Additional lines of research that merit further RCT study emerged from closer examination⁸ of significant (P < .05) results in 1 or more RCTs cited in the 2017 Cochrane review.³ Promising topical PD catheter exit site interventions that reduced ESI incidence included 2% mupirocin cream or ointment^9-11 or honey.⁶ Cleansing the PD catheter exit site with sodium hypochlorite 10% aqueous solution reduced ESI incidence more than cleansing it with pH-neutral soap.¹² Incidence of PD-related peritonitis decreased in patients randomly assigned to receive systemic oral rifampin 300 mg twice daily for 5 days every 3 months¹³ after PD catheter insertion as compared with no oral antibiotic. 

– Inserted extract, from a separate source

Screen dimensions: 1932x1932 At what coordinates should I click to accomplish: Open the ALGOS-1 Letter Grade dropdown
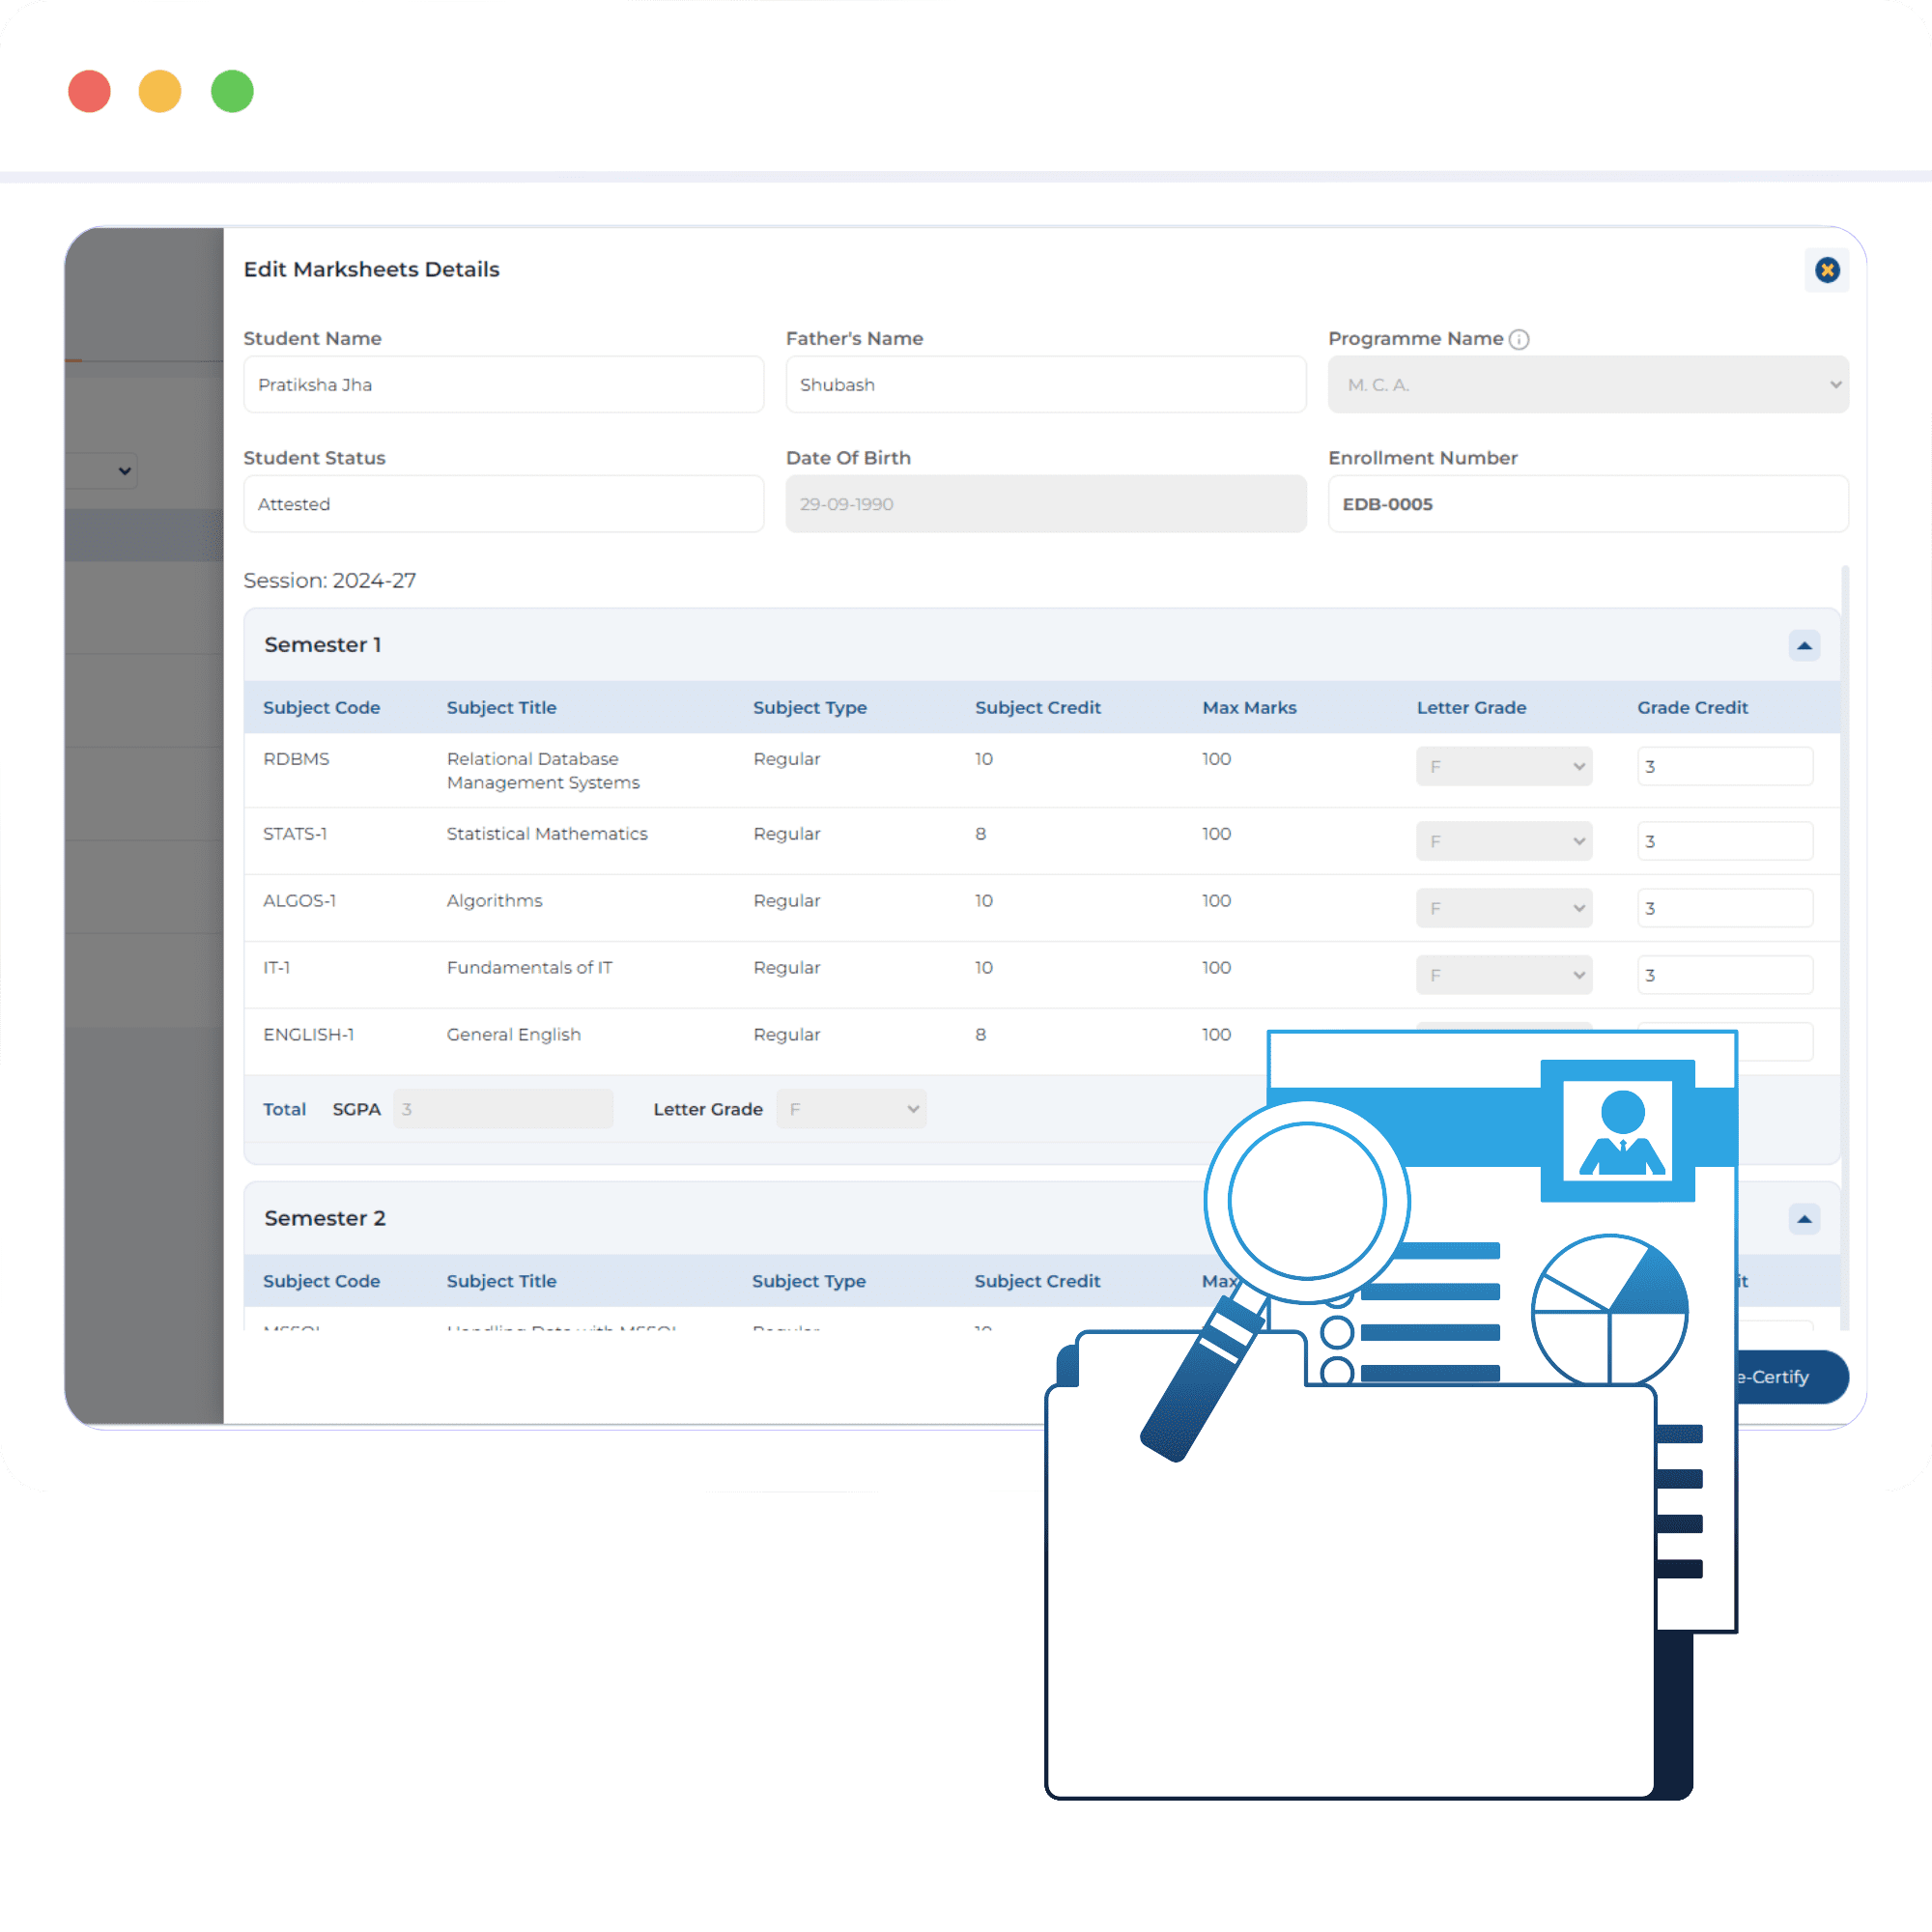1503,908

Another lesson from this literature is that clearer answers are derived from studies that test each intervention in the context of rigorously controlled standardized care varying only 1 intervention or 1 route of administration per study. Comparing intranasal mupirocin to honey applied to the PD catheter exit site⁵ confounded route of administration with compound studied. Clearer answers will come from carefully designed studies exploring dosing parameters for each route of administration with valid, homogeneous outcomes analyses appropriately adjusted for appropriate risk factors. Slowly, but surely, science can clarify how to optimize each intervention in the context of a well-controlled ISPD² standard of care protocol for PD placement and use. Each successive finding will light the path to better outcomes for patients with end-stage renal disease.